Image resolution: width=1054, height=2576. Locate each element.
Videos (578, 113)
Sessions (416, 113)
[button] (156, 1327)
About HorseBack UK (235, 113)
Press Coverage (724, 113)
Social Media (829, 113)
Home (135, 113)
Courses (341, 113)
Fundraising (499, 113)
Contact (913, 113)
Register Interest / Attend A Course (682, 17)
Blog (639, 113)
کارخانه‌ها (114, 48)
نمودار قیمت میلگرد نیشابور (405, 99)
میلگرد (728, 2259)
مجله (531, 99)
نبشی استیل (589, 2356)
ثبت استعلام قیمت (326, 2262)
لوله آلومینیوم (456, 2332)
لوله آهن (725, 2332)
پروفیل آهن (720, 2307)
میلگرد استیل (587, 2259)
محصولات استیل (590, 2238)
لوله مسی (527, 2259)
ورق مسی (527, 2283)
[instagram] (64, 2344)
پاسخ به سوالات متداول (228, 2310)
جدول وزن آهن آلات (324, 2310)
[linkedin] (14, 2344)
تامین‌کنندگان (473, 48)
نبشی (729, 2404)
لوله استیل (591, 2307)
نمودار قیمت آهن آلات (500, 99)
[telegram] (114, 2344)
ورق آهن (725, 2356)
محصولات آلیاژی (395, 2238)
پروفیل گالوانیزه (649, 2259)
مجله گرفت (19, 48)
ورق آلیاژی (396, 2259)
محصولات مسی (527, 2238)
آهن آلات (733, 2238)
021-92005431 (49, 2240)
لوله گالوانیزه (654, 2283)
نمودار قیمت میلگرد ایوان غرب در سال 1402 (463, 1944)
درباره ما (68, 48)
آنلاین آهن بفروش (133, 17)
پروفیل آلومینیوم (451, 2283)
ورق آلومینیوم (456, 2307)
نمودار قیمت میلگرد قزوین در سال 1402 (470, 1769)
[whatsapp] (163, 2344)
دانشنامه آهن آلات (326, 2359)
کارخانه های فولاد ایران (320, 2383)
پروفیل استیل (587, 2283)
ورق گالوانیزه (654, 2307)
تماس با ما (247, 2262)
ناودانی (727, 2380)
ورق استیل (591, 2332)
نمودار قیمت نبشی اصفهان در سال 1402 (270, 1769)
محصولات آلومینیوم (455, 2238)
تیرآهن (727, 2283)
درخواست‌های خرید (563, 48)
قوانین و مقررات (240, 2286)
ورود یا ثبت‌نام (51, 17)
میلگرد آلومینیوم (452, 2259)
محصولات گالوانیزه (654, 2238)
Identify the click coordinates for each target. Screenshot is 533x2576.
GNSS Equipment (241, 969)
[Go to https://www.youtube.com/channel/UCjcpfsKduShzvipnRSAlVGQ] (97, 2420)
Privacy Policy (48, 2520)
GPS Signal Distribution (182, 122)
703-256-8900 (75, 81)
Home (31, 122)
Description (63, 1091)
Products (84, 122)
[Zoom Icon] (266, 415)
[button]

## [Task brief]
Could you copy each line of the material that holds "محصولات"?

## [Task solution]
محصولات استیل (590, 2238)
محصولات آلیاژی (395, 2238)
محصولات مسی (527, 2238)
محصولات آلومینیوم (455, 2238)
محصولات گالوانیزه (654, 2238)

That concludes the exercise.